Laden oder Drossel: Autoindustrie will Plug-in-Fahrer zum Laden zwingen

Die deutsche Autoindustrie will Fahrer von Plug-in-Hybridfahrzeugen künftig zum regelmäßigen Aufladen verpflichten. Der Verband der Automobilindustrie (VDA) schlägt vor, dass die Fahrzeuge nach einer festgelegten Strecke zwingend aufgeladen werden müssen – andernfalls droht eine automatische Drosselung der Motorleistung, wie die FAZ berichtet(öffnet im neuen Fenster) .
Hintergrund ist eine massive Diskrepanz zwischen offiziellen Messwerten und der Realität . Eine Untersuchung von Transport and Environment an 127.000 Plug-in-Hybriden zeigt: Der tatsächliche CO 2 -Ausstoß liegt im Durchschnitt fast fünfmal höher als die nach WLTP-Tests ermittelten Werte. Die Daten stammen von Kraftstoffmessgeräten, die europaweit in Neuwagen verbaut werden.
Boomende Verkaufszahlen trotz schlechter Ökobilanz
Plug-in-Hybride erleben in Deutschland einen Boom: In den ersten neun Monaten stiegen die Neuzulassungen um 64 Prozent auf 218.000 Fahrzeuge – mehr als jede andere Antriebsart. Das Angebot hat sich binnen zwei Jahren auf über 200 Modelle nahezu verdoppelt. Meistverkauftes Modell im September: der chinesische BYD Seal UDMI(öffnet im neuen Fenster) .
VDA-Präsidentin Hildegard Müller räumt ein, dass Fahrer stärker zum elektrischen Fahren bewegt werden müssen. Ihr Vorschlag: Künftige Plug-in-Hybride könnten so konstruiert werden, dass sie nach einer bestimmten Fahrstrecke mindestens einmal aufgeladen werden müssen. Wer Warnhinweise ignoriert, riskiert eine reduzierte Systemleistung. Dabei handelt es sich aber nur um eine Idee, die rechtlichen und technischen Maßnahmen müssten erst durchgesetzt werden.
Milliardenstrafen drohen bei Nichteinhaltung
Der Druck kommt aus Brüssel: Die EU verschärft ab 2026 und 2027 die Berechnungsmethoden für Flottengrenzwerte. Würden Plug-in-Hybride mit realistischeren Emissionswerten erfasst, wird die Einhaltung der vorgeschriebenen CO 2 -Grenzwerte für Hersteller deutlich schwieriger. Bei Verstößen drohen Geldbußen in Milliardenhöhe.
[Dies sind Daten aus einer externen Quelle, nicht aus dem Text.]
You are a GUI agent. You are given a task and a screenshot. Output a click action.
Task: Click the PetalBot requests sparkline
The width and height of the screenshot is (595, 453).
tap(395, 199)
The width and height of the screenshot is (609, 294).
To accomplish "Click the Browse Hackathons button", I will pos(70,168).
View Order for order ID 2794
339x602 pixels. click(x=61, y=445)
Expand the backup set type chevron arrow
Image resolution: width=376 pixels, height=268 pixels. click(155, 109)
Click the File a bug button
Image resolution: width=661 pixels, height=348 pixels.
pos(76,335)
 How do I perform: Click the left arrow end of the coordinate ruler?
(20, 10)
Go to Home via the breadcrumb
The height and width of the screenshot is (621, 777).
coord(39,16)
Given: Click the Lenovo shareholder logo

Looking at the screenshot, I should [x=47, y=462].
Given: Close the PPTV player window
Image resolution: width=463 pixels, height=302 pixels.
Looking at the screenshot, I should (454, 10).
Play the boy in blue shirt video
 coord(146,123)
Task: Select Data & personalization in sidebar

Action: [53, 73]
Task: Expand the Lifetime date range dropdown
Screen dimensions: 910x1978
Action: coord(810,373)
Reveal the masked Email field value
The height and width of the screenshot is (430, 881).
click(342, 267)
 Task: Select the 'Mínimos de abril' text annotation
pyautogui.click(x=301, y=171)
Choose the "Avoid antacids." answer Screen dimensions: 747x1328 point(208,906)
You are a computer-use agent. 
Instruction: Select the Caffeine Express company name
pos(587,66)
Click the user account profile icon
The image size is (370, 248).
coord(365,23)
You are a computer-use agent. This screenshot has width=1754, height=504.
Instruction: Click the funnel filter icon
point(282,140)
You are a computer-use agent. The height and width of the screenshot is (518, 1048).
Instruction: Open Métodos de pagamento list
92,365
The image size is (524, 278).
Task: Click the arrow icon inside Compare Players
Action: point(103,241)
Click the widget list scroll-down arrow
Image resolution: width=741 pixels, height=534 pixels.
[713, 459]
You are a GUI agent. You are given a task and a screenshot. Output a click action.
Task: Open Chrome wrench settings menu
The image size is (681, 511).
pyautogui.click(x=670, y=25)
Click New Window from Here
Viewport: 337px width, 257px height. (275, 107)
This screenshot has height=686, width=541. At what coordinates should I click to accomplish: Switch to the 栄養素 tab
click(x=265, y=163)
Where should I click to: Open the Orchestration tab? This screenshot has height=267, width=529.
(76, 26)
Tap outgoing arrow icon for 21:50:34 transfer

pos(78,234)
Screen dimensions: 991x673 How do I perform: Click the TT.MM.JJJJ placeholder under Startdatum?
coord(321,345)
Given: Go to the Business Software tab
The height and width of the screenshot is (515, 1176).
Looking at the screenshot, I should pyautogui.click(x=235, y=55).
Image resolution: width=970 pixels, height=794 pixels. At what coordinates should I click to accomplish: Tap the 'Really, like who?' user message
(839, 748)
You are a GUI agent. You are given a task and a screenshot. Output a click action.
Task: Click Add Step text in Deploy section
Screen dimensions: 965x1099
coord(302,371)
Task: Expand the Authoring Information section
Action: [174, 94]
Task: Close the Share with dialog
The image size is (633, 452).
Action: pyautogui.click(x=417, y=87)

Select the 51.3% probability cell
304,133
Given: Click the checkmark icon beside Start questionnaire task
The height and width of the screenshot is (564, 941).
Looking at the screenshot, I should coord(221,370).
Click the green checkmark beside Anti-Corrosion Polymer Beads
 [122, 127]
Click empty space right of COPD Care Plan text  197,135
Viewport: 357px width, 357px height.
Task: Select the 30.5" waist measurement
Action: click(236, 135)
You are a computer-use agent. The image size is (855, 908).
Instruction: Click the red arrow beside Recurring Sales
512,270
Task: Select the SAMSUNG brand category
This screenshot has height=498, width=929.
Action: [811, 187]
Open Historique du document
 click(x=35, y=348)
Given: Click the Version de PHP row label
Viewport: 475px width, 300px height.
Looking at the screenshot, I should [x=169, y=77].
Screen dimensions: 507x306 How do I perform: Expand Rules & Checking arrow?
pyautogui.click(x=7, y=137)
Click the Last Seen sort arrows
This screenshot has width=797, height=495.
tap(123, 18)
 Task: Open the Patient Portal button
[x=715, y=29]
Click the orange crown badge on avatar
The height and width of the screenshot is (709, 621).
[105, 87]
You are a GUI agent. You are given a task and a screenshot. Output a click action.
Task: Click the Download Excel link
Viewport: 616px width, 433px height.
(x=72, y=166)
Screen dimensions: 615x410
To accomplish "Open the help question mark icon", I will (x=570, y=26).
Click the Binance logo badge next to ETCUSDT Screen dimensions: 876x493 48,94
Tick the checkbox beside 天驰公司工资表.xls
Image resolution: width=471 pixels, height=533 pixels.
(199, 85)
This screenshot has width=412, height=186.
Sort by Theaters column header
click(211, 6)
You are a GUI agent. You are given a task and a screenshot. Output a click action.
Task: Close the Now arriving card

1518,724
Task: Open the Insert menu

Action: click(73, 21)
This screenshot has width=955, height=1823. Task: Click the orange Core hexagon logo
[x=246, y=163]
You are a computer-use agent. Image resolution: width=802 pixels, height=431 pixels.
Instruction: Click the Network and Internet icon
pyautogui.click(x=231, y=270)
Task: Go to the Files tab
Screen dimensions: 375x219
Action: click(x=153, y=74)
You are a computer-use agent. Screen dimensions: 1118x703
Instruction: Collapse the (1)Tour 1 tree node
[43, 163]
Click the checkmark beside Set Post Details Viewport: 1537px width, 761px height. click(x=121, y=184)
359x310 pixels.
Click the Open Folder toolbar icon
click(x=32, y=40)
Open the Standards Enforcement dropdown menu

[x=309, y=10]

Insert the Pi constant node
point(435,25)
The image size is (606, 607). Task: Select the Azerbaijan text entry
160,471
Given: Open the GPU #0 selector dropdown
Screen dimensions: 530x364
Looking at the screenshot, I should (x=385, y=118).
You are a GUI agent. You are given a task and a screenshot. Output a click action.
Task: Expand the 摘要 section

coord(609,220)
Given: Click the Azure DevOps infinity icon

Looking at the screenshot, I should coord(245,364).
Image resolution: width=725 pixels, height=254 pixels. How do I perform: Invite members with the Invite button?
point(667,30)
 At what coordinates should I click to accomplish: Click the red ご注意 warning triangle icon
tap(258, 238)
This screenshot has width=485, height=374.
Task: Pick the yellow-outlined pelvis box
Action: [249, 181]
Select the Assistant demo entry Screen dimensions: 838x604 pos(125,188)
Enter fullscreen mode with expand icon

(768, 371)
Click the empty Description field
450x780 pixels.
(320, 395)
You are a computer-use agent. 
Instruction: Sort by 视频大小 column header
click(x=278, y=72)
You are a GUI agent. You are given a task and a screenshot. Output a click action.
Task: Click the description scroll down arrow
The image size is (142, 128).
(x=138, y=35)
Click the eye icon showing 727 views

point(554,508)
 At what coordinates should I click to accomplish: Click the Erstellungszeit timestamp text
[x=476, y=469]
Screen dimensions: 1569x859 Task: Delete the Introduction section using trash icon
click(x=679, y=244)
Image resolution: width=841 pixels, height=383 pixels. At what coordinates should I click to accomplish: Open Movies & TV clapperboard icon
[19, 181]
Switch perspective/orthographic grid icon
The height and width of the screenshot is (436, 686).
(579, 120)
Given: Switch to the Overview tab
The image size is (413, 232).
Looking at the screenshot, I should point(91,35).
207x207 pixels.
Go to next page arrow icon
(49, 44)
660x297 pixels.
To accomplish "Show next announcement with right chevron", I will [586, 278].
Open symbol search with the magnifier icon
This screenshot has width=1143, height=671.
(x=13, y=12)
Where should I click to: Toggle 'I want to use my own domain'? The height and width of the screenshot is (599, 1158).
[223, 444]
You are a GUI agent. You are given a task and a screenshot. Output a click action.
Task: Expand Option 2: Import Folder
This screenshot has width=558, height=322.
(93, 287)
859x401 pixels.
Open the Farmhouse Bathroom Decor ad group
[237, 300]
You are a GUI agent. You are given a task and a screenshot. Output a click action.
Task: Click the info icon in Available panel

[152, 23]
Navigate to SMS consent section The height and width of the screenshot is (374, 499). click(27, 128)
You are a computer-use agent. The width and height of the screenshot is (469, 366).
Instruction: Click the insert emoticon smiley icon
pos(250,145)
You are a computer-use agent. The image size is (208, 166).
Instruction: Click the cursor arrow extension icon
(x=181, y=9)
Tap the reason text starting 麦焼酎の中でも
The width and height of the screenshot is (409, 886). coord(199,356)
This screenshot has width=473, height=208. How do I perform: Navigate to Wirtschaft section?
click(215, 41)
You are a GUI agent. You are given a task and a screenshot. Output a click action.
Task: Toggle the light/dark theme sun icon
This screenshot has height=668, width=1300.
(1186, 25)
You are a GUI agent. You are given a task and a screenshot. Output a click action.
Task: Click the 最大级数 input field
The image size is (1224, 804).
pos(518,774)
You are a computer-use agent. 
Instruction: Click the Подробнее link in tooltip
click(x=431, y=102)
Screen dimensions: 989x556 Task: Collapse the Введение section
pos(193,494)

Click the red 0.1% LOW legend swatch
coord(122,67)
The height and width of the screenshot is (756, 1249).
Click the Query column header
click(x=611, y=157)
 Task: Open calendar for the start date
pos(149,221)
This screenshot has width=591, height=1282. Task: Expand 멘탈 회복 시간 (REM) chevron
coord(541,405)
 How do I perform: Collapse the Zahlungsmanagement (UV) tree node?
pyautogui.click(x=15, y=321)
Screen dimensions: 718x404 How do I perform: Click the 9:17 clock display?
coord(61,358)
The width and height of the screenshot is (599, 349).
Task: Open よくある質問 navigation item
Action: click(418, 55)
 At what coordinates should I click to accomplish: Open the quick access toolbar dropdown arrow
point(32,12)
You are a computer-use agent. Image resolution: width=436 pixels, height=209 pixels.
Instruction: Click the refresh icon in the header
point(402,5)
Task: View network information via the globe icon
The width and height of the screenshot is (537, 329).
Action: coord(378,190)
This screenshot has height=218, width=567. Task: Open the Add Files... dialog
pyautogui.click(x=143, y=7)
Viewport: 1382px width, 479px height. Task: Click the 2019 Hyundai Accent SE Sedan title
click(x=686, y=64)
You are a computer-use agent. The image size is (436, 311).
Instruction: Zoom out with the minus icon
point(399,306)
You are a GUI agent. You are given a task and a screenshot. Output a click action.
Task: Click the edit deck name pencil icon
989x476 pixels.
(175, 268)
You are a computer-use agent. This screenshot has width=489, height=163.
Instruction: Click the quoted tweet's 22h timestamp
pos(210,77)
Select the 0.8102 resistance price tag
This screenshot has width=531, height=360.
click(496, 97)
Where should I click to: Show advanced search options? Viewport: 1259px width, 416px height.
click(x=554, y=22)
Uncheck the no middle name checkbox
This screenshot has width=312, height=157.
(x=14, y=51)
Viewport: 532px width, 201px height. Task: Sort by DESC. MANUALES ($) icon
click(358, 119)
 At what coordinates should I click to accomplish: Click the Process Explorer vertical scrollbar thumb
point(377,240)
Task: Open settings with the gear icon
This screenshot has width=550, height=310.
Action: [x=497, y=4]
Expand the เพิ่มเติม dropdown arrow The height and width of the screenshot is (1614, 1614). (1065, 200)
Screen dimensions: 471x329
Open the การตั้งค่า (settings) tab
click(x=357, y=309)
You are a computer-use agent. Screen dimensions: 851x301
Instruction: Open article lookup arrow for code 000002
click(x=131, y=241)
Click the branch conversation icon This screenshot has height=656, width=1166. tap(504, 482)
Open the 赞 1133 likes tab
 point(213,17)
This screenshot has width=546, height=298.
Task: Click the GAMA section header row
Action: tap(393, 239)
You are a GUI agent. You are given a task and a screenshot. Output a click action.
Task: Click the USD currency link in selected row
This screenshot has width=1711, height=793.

Parallel kämpft die Autolobby gegen das geplante Verbrenner-Aus ab 2035. Hersteller wollen auch danach Plug-in-Hybride und Range-Extender verkaufen dürfen. Bundeskanzler Friedrich Merz versprach, ein "hartes Verbrennerverbot" zu verhindern.
Die europäischen Regierungschefs beauftragten die EU-Kommission diese Woche, die bisherigen Pläne zu überarbeiten(öffnet im neuen Fenster) . Ein striktes Verbrenner-Aus zum geplanten Zeitpunkt erscheint zunehmend unwahrscheinlich.